The expected output is a verbatim reprint of the lines from the beginning of the data that follows through the line that contains "You are a computer-use agent. Viewport: 1310px".

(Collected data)
▬▬▬▬▬▬

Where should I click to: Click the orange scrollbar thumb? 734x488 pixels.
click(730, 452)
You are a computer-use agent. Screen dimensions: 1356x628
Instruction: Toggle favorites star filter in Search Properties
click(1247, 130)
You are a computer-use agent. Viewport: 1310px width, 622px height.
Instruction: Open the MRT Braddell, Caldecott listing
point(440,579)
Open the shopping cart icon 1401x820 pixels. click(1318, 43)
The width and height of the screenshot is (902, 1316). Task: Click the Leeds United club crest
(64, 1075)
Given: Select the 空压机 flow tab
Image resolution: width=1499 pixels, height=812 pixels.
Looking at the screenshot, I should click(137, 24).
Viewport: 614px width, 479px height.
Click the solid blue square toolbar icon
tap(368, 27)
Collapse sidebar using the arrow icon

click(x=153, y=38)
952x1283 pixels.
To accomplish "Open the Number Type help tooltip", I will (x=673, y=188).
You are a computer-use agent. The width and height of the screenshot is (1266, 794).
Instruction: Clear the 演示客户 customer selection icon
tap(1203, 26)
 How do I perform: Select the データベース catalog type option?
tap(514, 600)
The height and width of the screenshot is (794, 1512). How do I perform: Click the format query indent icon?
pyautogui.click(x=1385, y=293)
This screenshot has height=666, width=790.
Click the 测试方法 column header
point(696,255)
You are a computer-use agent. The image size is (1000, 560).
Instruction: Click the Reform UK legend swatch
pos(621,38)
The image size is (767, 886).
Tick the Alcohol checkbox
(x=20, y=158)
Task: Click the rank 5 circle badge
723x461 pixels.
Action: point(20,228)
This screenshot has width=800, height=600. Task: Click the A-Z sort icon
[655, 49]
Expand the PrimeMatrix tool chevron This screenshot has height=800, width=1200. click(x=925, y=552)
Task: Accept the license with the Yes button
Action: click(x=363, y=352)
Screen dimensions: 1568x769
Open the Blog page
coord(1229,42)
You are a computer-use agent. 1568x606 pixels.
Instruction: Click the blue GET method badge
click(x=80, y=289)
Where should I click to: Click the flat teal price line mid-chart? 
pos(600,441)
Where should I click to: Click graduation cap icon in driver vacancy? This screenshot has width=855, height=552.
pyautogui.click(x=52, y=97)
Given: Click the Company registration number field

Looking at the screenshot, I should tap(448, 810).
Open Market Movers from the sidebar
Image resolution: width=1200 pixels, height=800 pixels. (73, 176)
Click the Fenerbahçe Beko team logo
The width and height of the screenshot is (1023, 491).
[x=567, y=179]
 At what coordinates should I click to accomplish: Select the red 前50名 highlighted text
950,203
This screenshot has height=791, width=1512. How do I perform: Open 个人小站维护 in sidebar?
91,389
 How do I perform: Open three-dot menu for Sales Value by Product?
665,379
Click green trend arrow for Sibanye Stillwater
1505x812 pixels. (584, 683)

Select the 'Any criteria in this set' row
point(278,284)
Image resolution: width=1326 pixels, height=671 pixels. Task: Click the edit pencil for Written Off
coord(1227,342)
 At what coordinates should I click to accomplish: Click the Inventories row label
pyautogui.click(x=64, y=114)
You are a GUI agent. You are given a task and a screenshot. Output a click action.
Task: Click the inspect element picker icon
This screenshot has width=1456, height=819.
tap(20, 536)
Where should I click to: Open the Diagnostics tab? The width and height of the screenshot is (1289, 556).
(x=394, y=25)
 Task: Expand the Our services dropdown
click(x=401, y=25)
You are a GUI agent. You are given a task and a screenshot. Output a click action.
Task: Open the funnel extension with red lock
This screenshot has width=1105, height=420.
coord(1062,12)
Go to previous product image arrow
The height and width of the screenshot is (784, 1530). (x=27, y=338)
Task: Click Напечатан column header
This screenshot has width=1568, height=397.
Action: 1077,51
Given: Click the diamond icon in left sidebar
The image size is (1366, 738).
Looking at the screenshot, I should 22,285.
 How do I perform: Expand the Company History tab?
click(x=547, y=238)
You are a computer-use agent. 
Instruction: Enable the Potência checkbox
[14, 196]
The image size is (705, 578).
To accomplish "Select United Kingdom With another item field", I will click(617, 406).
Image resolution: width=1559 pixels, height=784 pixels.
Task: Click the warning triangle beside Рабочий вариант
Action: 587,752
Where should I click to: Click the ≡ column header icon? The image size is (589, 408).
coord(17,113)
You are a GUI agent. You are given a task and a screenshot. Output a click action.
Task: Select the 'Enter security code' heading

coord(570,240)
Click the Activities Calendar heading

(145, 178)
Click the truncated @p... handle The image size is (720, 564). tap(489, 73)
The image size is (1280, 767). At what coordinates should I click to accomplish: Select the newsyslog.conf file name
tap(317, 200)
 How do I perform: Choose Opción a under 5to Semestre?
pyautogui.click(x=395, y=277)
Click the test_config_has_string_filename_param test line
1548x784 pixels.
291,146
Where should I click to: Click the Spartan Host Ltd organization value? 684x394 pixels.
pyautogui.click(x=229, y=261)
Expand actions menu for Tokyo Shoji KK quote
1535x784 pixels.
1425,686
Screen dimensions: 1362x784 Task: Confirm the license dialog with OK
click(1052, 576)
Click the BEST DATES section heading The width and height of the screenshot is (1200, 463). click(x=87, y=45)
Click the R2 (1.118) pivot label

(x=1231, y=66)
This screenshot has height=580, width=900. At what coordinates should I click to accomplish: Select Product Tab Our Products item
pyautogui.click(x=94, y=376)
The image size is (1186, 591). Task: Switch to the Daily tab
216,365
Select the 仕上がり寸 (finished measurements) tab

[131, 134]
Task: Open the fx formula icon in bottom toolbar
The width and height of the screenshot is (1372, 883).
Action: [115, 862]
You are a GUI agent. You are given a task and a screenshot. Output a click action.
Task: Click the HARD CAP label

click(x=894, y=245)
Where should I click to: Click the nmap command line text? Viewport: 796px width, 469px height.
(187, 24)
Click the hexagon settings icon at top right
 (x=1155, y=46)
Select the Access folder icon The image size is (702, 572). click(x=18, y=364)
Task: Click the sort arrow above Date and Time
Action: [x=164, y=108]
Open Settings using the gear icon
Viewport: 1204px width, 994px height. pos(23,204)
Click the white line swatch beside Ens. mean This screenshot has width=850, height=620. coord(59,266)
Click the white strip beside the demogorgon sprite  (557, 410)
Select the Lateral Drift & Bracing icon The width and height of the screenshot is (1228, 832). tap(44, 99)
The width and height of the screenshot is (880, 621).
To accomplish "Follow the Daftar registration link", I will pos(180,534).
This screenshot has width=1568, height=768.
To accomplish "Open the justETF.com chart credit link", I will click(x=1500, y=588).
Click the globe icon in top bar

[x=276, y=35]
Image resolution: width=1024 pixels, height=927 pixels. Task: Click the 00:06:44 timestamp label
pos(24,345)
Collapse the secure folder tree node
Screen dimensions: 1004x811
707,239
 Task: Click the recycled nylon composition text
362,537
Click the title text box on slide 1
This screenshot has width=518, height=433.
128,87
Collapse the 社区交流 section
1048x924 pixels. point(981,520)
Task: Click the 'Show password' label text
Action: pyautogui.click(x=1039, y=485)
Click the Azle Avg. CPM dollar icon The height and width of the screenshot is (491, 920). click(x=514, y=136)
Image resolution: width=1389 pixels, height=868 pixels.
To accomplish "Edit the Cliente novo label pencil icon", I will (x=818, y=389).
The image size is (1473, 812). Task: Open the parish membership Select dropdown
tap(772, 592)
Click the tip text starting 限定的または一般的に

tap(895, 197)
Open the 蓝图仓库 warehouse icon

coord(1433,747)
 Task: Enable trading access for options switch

▬▬▬▬▬▬

# Task result
Where should I click to: Click the orange scrollbar thumb? 734x488 pixels.
click(730, 452)
You are a computer-use agent. Screen dimensions: 1356x628
Instruction: Toggle favorites star filter in Search Properties
click(1247, 130)
You are a computer-use agent. Viewport: 1310px width, 622px height.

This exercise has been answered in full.